Потом последовал успех его пьесы «Страх» во МХАТе. Когда-то Дорошевич острил, что драматург, пьеса которого ставится в Художественном театре, чувствует себя взятым живым на небо. Я привел эти слова Афиногенову.

— Хорошо сказано, — заметил он, — но я знаю, что до неба мне очень далеко. Я, правда, Александр Николаевич, но пока только Афиногенов, не Островский.

В постановке «Страха» во МХАТе и в Ленинградской Государственной драме два замечательных актера, Леонидов и Певцов, создали тогда совершенно различные образы профессора Бородина. То были не только разные актерские индивидуальности, разные приемы игры, но и различное толкование образа.

Леонидов изображал крупнейшего ученого, человека с мировым именем. Певцов играл более скромного ученого, талантливого профессора, типичного деятеля советской науки.

Отсюда не только различные типы и образы, менялось все содержание пьесы.

Я спросил у Афиногенова, чью творческую работу он считает более соответствующей его замыслу.

— Не знаю, — сказал он. — Оба меня потрясли, каждый по-своему.

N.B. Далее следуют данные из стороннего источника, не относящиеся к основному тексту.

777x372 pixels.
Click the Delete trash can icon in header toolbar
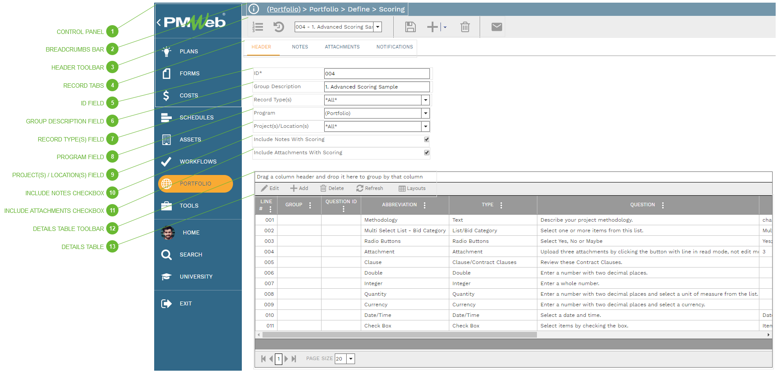point(465,27)
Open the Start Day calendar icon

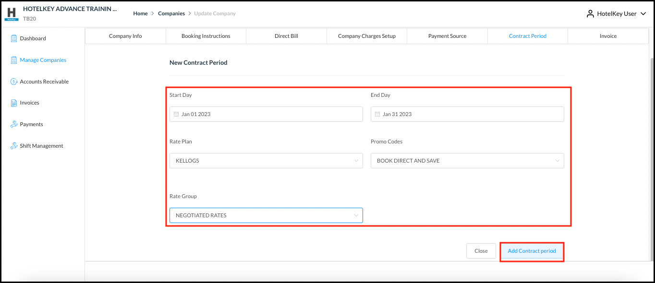coord(176,114)
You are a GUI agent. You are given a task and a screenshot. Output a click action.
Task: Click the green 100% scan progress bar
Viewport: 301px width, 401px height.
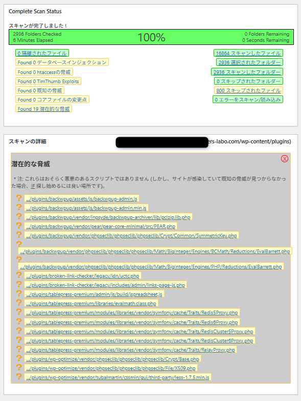point(151,37)
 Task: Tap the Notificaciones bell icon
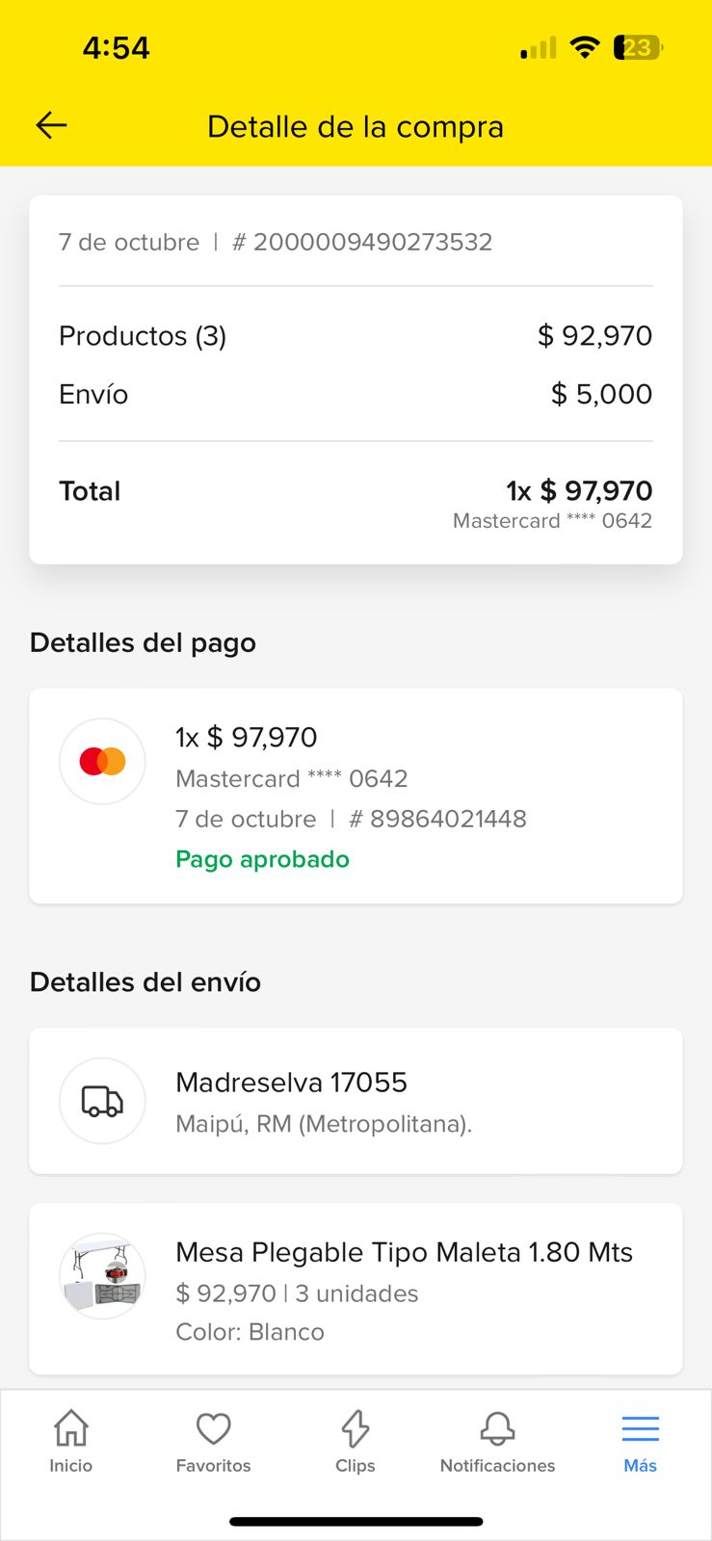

Когда я смотрел, то забывал, что это моя пьеса, что это люди, созданные моей фантазией, мои слова. Каждый из них имел право на свое толкование. Это право большого художника, творца. Может быть, у нас, драматургов, есть свое счастье и свое преимущество перед другими писателями. Наши образы, наши замыслы воплощаются другими творцами на сцене. Кажется, такое вторичное творчество неизвестно другим писателям. А кто лучше — судить не берусь. И тот, и другой меня убедили. Сколько известно разнородных толкований хотя бы «Гамлета». Какое более правильное — кто определит? По-моему, когда сценический образ захватывает, потрясает, убеждает зрителя, он правилен, даже если его создатель думал иначе. Актер имеет законное право развивать и дополнять то, что было создано драматургом.

Кажется, при следующей встрече он мне сказал, что сценические успехи его не так уж и радуют. Ему все кажется, что это заслуга прославленных театров, а не драматурга. Он только в этом деле принимает участие. Вообще, знаменитому драматургу Афиногенову нужно еще многому и многому учиться, тайн мастерства он далеко еще не постиг.

Может быть, невольно он несколько преуменьшал влияние и значение своих пьес. В дни премьеры «Страха» я работал в Московском радиоуправлении. Это была не только первая постановка МХАТа, но и вообще первый театральный спектакль, целиком переданный по радио. Некоторые работники радио даже думали, что будет скучно. Но скучно не было. Об этом свидетельствовали тысячи полученных писем. Наряду с благодарностями за эстетическое наслаждение, в них говорилось, что такие передачи способствуют перестройке мировоззрения слушателей. Особенно интересны были в этом смысле многочисленные письма научных работников.

Руководители РАППа считали, раз пьеса молодого драматурга ставится во МХАТе, значит, он все знает, умеет, постиг всякую мудрость и может учить других. Афиногенов мне говорил, что его хотели назначить руководителем Драматической студии, создаваемой РАППом, и он еле отбоярился. Скоро, впрочем, он стал редактором газеты «Советское искусство».

Странный это был редактор, совсем не похожий на других. Со всеми сотрудниками он серьезно советовался и даже боялся править их материалы.

— Я же драматург, не теоретик, не профессиональный редактор, — говорил он. — Да и что поправлять — вдруг выйдет еще хуже.